Exercise material
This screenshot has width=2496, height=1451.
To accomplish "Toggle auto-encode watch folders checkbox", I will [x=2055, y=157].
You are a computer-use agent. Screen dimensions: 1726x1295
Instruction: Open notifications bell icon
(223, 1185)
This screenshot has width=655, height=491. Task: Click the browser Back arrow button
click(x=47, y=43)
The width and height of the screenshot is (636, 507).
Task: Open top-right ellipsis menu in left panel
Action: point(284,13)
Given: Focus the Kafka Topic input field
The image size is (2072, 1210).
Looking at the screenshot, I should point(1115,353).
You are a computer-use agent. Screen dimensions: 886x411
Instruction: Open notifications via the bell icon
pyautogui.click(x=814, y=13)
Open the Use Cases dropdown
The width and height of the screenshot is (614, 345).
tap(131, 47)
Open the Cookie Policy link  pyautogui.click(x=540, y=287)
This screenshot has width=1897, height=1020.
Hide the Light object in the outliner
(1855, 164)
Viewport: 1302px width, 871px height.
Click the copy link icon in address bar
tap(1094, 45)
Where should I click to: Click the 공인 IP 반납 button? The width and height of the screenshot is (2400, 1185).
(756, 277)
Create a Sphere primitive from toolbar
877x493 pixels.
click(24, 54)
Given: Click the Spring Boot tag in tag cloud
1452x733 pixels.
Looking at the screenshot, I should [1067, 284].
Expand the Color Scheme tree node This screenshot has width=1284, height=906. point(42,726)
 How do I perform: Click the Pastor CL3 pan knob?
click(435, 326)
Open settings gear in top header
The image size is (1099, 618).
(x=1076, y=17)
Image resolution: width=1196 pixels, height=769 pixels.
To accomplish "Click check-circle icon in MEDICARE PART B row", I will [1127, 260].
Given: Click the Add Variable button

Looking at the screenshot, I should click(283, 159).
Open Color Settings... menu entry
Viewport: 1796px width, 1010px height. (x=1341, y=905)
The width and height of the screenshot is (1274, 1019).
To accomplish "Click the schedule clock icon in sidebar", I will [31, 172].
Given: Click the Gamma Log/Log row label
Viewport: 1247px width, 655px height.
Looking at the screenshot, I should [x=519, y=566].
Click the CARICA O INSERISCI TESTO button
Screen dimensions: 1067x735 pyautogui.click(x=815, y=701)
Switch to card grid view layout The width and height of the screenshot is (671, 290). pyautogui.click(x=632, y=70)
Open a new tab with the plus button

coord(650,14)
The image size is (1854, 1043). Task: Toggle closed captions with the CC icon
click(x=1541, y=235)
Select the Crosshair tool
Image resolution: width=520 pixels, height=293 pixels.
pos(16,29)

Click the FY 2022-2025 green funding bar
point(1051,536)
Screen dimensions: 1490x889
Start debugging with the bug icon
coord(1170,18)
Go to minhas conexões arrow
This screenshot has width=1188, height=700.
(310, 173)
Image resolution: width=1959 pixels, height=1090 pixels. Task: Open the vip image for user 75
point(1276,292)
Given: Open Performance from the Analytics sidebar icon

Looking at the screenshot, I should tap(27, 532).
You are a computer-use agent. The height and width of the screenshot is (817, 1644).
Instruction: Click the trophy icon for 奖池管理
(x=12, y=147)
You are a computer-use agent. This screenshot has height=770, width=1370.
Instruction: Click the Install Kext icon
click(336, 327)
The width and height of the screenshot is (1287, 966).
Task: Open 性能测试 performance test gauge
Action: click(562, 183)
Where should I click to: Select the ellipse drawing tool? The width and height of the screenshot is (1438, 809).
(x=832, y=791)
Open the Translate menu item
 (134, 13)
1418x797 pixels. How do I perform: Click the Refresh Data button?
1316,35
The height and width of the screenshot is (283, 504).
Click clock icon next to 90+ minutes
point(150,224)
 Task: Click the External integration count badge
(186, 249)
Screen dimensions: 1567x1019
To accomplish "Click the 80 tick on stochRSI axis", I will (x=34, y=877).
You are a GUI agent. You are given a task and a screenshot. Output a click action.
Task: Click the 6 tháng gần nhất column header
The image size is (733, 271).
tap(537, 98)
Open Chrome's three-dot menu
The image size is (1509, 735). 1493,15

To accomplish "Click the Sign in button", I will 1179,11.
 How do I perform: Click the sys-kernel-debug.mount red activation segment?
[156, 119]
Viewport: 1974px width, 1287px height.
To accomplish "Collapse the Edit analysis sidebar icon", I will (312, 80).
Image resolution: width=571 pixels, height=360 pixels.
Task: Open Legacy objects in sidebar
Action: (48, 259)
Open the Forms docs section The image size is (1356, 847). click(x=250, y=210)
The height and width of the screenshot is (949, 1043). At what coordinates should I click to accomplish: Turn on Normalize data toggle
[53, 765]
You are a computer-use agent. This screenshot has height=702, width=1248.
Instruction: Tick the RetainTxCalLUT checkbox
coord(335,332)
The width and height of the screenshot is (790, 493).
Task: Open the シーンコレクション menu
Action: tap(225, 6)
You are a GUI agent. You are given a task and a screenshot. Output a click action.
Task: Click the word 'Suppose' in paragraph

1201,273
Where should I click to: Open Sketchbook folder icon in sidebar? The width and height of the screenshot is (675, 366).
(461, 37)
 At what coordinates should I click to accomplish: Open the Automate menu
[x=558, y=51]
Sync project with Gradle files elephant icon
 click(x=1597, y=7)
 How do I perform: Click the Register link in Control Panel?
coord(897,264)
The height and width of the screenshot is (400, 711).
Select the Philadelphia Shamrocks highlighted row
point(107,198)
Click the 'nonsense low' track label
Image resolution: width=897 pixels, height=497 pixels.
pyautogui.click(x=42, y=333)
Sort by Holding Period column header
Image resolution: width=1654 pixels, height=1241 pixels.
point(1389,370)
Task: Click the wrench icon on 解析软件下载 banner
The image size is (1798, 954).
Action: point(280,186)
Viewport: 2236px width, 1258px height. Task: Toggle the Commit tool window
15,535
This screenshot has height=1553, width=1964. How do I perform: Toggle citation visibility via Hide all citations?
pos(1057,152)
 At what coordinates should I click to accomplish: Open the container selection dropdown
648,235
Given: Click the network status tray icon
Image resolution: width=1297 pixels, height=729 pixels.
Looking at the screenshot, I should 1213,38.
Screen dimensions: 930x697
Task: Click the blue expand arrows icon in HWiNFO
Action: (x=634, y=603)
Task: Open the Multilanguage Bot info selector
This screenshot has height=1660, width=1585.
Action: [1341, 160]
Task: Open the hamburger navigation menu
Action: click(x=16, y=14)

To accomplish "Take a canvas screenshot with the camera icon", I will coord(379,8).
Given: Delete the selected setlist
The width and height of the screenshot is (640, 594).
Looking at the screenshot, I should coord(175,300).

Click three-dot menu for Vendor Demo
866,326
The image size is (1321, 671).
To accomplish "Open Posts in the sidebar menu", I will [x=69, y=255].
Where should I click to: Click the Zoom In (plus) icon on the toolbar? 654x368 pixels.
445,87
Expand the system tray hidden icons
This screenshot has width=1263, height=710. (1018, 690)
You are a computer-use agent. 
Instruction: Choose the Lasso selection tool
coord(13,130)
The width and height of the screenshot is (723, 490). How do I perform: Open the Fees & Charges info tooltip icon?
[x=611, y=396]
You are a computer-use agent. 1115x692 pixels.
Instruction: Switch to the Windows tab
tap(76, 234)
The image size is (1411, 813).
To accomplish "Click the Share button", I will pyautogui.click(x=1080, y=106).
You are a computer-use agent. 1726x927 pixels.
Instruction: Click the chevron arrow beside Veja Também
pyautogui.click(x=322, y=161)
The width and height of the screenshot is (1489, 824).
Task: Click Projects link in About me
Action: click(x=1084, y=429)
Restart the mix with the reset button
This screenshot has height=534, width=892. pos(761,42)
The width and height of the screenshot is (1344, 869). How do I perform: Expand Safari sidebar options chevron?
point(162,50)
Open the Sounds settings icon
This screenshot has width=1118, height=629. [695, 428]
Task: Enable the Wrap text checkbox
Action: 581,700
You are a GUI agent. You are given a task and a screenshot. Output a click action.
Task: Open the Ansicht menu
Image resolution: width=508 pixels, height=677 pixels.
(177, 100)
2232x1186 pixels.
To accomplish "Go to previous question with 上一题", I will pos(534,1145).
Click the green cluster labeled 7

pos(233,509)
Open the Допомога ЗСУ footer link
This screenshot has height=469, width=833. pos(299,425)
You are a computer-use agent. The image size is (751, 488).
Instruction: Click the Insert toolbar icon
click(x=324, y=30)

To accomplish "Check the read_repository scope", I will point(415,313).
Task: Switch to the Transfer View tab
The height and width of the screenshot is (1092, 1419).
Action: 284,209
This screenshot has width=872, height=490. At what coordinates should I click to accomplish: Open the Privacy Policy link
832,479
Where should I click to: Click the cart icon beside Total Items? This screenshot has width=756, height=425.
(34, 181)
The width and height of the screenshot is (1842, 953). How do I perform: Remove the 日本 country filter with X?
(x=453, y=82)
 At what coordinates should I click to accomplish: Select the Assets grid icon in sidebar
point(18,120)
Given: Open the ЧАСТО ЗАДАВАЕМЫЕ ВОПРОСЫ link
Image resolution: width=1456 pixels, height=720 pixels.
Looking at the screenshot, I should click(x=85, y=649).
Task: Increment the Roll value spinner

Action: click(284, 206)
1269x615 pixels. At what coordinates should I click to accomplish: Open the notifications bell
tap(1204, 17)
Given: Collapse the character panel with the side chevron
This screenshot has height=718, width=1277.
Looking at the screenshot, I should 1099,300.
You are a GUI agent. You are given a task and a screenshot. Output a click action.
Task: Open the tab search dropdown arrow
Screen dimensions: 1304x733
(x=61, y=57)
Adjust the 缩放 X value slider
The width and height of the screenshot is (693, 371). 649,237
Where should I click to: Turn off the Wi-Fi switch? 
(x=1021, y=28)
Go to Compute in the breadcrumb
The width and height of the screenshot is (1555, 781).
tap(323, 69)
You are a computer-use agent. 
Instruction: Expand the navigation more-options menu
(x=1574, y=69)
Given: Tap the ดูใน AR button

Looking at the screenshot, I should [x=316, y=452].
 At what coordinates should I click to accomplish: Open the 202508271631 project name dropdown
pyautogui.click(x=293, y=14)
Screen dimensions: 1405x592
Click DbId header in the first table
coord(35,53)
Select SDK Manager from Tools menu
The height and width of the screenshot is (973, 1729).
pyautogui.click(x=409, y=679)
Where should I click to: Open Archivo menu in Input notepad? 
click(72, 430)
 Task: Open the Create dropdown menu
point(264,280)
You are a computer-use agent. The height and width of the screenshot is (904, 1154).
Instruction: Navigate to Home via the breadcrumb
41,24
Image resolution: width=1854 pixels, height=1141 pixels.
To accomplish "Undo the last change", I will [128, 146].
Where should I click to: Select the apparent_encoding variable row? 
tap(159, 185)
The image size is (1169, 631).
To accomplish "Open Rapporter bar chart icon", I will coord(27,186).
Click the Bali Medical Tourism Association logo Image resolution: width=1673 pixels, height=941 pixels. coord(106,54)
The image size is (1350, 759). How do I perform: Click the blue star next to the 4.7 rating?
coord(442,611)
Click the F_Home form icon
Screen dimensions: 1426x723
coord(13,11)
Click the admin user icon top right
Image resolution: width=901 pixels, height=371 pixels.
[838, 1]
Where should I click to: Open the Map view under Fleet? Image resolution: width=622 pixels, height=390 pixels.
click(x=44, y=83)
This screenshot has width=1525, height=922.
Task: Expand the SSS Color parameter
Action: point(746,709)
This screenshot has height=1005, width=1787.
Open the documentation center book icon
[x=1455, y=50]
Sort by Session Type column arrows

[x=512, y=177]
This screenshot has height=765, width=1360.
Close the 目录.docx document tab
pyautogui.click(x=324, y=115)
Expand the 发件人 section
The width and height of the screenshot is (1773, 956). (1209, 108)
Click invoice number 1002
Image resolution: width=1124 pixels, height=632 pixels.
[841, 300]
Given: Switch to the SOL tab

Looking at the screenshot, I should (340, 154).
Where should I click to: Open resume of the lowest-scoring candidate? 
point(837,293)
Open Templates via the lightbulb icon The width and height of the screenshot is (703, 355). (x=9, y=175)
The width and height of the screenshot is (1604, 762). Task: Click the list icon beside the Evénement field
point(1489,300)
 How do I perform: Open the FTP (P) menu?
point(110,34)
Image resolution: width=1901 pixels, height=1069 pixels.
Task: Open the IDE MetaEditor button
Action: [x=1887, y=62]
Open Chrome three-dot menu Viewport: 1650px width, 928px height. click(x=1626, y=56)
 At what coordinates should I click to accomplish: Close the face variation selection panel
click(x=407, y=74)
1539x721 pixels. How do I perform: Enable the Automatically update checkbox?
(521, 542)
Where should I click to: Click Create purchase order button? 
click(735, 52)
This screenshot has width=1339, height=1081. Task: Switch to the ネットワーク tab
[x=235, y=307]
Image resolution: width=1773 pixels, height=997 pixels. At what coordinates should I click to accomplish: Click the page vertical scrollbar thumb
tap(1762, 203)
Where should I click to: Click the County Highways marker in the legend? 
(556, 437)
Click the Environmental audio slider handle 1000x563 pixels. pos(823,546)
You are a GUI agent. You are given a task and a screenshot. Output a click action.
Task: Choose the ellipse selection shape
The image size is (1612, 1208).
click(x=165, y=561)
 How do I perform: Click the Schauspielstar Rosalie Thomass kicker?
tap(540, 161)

What the task requires
For the records above, state how many lines include the string "computer", giving the number and nothing else.

Result
11